= SCOsource =

Business division of The SCO Group

SCOsource is a business division of The SCO Group that managed its (now legally voided) Unix intellectual property. The term SCOsource is often used for SCO's licensing program that allowed corporate users of Linux to buy licenses to proprietary Unix technology that SCO claimed exists in the Linux operating system. A single CPU license costs US$699.

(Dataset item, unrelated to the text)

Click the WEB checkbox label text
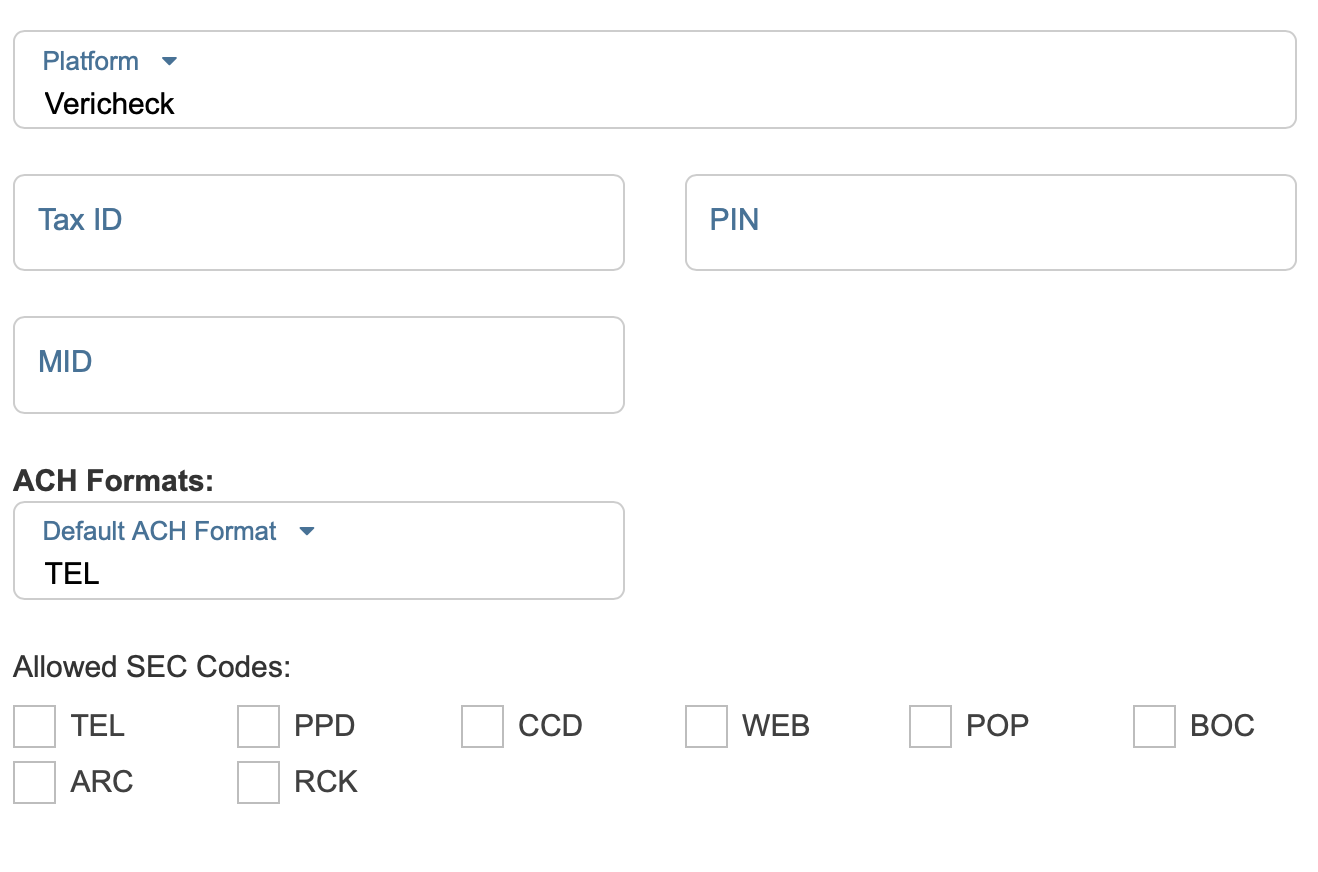Viewport: 1318px width, 872px height. [x=775, y=726]
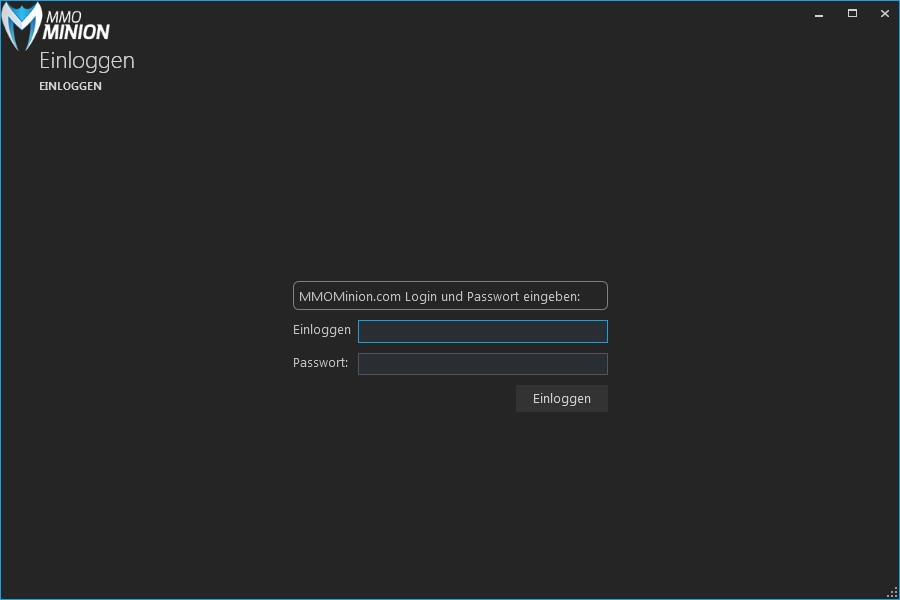Click the MMO Minion winged logo emblem
Screen dimensions: 900x600
[21, 26]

On July 21, 2003, SCO announced that it intended to sell binary-only licences to use the free Linux operating system which would remove the threat of litigation from licence-holders. Linux advocates reacted by stating that SCO had no basis for this action, as their claims were still disputed in court, and that the terms of the GPL seemed to indicate that doing this may cause SCO to forfeit their rights to distribute Linux or Linux-derived code in any form.

== EV1Servers.net ==
On March 1, 2004, SCO announced it had reached a license agreement with EV1Servers.net. SCO's Blake Stowell claimed the deal was worth upward of "seven figures", while a few days later EV1Servers CEO Robert Marsh claimed the amount was much lower. EV1 faced backlash from its Linux users for accepting the agreement, and Marsh stated later that month that he regretted the deal. One analyst noted that SCO "[h]aving their first publicly announced customer express second thoughts over the deal so soon after its announcement may make it difficult [...] to sign up other customers".

== Computer Associates ==
On February 4, 2004, during discovery of the SCO v. IBM case, SCO attorney Mark J. Heise sent a letter answering some questions raised by IBM's attorneys. In this letter, published on Groklaw on February 10, 2004, Heise revealed that Computer Associates bought a Linux intellectual property license from SCO.

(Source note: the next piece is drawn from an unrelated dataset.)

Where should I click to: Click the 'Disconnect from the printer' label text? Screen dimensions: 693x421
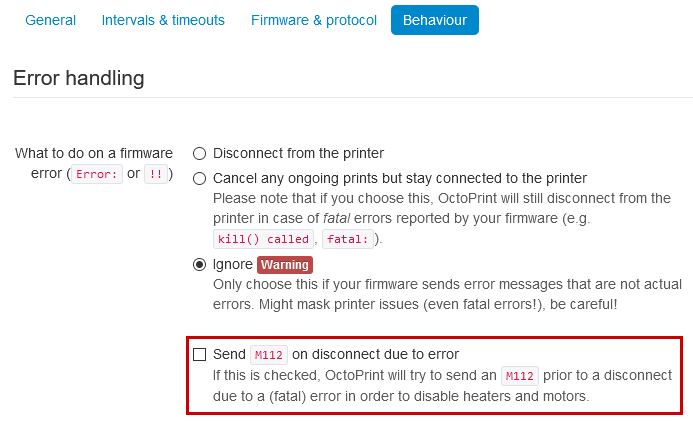[x=298, y=153]
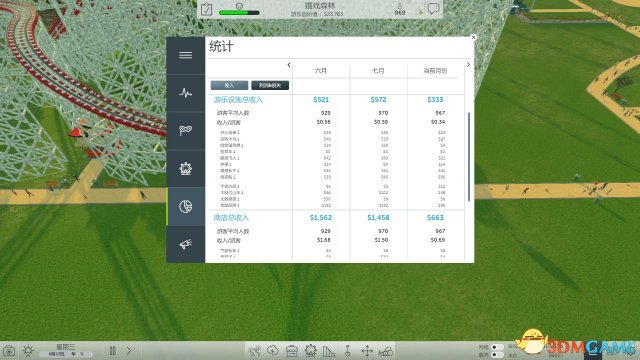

On March 6, 2004, Network Computing likewise published an article in which it said: "Computer Associates, a major corporate backer and user of Linux, signed a SCOsource license last August as part of a $40 million settlement between CA, the Canopy Group and Center 7". Sam Greenblatt, senior vice president and chief architect of the Linux technology group at CA, further added that "CA's license for Linux technology is part of a larger settlement with the Canopy Group. It has nothing to do with SCO's strategy of intimidation."

Computer Associates later denied buying licenses from SCO:

CA senior VP of product development Mark Barrenechea says that Bench's claim is nonsense. CA has not paid SCO any Linux taxes, he said. Drawing up short of calling SCO a liar, Barrenechea claims that SCO has twisted a $40 million breach-of-contract settlement that CA paid last summer to the Canopy Group, SCO's biggest stockholder, and Center 7, another Canopy company, and has turned it into a purported Linux license.

As a 'small part' of that settlement, Barrenechea said, CA got a bunch of UnixWare licenses that it needed to support its UnixWare customers. SCO, he said, had just attached a transparent Linux indemnification to all UnixWare licenses and that is how SCO comes off calling CA a Linux licensee.

== Revenue ==

In October 2004, SCO Group's CEO Darl McBride would admit that, after initial deals with Microsoft and Sun Microsystems brought in $8.3 million in the second quarter of fiscal 2003, revenue from SCOsource would drop to $7.3 million in the third quarter and $10.3 million in the fourth. Revenue from SCOsource then plummeted to $20,000 in the first quarter of 2004, followed by $11,000 in the second quarter and $678,000 in the third quarter.

In June 2007, SCO revealed that quarterly revenue from SCOsource in the 2004–2005 period averaged $20,000 to $35,000. The company's financial results indicate that SCOsource has generated a total of $27.5 million between 2003 and 2007, at a cost of $55.2 million.